Segment Open

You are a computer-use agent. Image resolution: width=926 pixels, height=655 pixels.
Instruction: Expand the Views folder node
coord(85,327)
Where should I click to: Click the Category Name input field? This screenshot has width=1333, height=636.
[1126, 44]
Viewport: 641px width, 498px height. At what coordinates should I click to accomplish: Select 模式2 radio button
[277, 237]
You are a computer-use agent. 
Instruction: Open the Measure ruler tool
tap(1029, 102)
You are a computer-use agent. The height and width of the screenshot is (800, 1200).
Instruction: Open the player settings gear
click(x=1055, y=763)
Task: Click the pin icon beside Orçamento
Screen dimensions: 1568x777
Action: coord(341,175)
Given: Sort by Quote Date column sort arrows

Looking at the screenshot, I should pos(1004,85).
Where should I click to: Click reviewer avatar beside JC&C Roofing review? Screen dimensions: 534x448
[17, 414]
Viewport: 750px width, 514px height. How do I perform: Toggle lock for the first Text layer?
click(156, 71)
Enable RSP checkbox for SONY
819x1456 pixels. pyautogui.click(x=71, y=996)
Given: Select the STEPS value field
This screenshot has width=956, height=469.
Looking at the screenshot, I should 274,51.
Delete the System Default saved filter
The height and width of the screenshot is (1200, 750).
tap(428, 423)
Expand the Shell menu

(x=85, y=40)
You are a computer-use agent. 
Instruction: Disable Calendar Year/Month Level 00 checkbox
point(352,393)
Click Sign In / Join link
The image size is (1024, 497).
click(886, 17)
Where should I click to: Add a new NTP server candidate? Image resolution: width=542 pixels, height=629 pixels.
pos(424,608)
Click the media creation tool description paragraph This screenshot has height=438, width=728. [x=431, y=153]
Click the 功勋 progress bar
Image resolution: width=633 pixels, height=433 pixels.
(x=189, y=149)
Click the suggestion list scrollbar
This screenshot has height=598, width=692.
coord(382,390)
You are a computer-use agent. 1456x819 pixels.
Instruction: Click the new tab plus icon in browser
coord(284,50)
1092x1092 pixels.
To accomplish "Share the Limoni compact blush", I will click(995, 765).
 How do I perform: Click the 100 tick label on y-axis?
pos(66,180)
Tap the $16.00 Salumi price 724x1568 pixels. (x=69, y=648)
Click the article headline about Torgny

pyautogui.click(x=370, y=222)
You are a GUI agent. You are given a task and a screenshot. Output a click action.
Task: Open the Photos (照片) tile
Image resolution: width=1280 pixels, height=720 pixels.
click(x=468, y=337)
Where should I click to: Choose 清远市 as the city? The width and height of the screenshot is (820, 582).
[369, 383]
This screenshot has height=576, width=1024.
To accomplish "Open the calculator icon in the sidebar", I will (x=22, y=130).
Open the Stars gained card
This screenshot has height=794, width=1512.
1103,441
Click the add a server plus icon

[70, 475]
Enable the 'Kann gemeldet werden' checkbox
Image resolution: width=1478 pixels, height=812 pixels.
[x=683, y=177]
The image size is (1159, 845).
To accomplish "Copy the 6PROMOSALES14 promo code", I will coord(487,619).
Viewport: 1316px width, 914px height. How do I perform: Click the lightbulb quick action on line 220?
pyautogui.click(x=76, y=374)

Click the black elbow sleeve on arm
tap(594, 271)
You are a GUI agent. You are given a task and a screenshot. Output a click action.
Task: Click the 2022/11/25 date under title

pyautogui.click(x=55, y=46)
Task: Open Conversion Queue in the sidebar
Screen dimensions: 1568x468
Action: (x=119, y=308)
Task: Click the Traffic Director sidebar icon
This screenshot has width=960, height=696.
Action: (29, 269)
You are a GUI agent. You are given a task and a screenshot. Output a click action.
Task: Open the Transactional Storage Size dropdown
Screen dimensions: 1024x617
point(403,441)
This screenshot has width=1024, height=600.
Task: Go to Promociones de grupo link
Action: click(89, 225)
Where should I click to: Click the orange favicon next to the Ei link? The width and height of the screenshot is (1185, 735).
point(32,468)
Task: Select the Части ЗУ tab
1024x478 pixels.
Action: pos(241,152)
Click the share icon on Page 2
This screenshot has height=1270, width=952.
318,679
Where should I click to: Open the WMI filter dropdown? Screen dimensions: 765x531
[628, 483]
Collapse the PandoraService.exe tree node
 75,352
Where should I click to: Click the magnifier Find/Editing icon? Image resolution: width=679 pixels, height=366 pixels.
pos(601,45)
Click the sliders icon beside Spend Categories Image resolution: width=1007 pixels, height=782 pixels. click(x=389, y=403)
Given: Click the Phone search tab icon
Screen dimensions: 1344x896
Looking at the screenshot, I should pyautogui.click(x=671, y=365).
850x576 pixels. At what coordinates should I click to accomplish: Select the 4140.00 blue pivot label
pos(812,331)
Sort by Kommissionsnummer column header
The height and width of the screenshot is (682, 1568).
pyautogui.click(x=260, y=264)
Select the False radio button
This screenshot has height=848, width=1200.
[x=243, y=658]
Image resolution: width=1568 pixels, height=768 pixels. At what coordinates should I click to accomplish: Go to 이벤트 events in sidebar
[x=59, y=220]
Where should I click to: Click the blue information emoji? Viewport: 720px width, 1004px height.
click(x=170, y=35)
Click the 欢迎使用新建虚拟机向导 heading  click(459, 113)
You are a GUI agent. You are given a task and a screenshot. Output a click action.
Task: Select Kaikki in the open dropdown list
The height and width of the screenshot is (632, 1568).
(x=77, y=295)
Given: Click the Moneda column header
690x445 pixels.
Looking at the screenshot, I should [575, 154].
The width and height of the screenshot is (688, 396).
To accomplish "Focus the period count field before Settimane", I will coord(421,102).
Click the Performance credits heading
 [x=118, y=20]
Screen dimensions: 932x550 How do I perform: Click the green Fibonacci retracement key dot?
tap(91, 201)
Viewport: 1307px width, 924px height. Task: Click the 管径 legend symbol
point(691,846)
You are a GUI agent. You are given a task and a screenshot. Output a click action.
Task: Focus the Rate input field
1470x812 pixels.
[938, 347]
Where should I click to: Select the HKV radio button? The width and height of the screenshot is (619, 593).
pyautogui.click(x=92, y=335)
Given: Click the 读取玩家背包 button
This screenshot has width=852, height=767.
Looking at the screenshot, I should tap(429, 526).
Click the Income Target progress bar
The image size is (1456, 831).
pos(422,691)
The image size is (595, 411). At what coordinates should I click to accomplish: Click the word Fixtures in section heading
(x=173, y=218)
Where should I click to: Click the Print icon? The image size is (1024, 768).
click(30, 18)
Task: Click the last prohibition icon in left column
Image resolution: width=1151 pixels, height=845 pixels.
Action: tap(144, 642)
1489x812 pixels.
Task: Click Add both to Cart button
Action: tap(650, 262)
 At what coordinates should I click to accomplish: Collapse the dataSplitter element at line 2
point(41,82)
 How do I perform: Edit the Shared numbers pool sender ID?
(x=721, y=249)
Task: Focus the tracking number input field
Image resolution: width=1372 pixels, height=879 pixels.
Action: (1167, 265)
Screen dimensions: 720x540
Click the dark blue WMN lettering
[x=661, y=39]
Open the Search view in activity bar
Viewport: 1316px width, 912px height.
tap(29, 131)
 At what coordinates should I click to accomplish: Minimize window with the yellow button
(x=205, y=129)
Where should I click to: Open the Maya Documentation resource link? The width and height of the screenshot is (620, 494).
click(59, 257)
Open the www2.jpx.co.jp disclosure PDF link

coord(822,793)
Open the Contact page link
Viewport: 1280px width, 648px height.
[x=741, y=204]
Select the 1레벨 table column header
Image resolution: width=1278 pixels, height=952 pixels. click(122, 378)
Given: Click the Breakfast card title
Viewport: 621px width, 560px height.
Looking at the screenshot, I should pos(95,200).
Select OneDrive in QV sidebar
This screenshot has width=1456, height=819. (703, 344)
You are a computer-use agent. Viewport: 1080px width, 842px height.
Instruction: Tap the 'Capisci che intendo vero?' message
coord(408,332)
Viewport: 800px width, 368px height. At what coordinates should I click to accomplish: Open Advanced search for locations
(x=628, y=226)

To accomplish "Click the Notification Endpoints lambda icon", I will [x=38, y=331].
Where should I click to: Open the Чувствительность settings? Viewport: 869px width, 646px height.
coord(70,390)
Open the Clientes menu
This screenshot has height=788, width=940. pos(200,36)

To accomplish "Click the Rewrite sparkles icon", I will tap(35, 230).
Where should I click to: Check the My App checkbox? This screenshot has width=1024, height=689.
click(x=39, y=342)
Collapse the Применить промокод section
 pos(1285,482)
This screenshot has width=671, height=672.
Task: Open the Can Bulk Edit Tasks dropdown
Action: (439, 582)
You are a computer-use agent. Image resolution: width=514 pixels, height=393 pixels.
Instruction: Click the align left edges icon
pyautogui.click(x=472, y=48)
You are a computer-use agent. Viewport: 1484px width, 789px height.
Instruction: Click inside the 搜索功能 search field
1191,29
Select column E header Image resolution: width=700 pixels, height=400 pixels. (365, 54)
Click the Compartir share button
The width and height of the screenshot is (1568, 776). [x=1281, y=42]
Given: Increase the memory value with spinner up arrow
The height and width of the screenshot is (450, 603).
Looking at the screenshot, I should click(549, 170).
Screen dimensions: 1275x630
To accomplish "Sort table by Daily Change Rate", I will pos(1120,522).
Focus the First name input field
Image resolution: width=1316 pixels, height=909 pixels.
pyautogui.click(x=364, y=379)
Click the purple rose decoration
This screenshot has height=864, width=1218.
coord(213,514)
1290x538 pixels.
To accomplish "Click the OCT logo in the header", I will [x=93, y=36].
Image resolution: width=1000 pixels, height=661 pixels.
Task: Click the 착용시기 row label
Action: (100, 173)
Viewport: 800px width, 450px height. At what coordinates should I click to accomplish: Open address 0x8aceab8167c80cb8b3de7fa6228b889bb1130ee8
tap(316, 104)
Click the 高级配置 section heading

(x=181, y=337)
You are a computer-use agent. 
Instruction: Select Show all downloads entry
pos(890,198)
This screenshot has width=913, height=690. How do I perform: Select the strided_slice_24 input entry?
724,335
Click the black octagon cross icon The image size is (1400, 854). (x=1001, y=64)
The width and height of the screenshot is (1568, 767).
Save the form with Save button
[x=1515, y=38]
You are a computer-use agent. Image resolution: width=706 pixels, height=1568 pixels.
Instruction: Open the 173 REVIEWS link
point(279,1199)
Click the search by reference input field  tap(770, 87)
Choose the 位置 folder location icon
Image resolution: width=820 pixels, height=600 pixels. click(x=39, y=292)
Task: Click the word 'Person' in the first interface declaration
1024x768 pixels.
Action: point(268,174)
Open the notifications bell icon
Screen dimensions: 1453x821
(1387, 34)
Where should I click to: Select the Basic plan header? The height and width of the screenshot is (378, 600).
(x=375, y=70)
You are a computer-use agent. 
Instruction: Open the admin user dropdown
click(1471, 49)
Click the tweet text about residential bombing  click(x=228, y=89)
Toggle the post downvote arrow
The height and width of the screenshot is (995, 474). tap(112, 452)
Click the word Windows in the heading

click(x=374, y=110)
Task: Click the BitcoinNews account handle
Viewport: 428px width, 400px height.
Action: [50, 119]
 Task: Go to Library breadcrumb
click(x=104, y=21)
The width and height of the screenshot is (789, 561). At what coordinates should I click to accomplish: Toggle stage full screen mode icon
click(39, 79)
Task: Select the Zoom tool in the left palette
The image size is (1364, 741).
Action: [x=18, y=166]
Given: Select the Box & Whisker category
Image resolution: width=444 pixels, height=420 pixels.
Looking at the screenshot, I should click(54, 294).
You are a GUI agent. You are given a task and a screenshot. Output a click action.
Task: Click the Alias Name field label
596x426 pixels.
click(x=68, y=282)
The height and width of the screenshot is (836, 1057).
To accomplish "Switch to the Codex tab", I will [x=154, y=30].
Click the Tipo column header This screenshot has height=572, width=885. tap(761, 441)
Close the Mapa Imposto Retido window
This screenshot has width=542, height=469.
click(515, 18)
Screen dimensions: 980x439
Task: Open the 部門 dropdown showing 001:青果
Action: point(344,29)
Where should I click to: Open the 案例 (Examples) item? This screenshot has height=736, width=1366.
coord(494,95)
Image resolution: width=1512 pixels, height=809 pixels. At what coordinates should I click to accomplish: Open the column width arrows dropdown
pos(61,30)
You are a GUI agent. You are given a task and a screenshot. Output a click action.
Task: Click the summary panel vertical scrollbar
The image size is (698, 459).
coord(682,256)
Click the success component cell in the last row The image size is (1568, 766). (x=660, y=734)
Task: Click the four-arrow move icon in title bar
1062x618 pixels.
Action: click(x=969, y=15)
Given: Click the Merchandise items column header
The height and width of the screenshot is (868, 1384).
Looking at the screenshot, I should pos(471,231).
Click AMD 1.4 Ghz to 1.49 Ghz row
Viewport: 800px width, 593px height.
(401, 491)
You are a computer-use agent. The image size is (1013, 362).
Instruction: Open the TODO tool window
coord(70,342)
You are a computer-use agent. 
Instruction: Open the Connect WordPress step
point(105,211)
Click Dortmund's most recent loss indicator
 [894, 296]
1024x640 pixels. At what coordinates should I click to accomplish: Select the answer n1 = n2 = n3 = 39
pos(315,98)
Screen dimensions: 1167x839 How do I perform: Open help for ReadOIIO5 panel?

Segment Closed

→ **Instructions for the task**:
Write out, word for word, all lines from the line that holds "Instruction: Open the Connect WordPress step" through the last line of the listing, with both end lines kept.

→ **Result of the task**:
Instruction: Open the Connect WordPress step
point(105,211)
Click Dortmund's most recent loss indicator
 [894, 296]
1024x640 pixels. At what coordinates should I click to accomplish: Select the answer n1 = n2 = n3 = 39
pos(315,98)
Screen dimensions: 1167x839 How do I perform: Open help for ReadOIIO5 panel?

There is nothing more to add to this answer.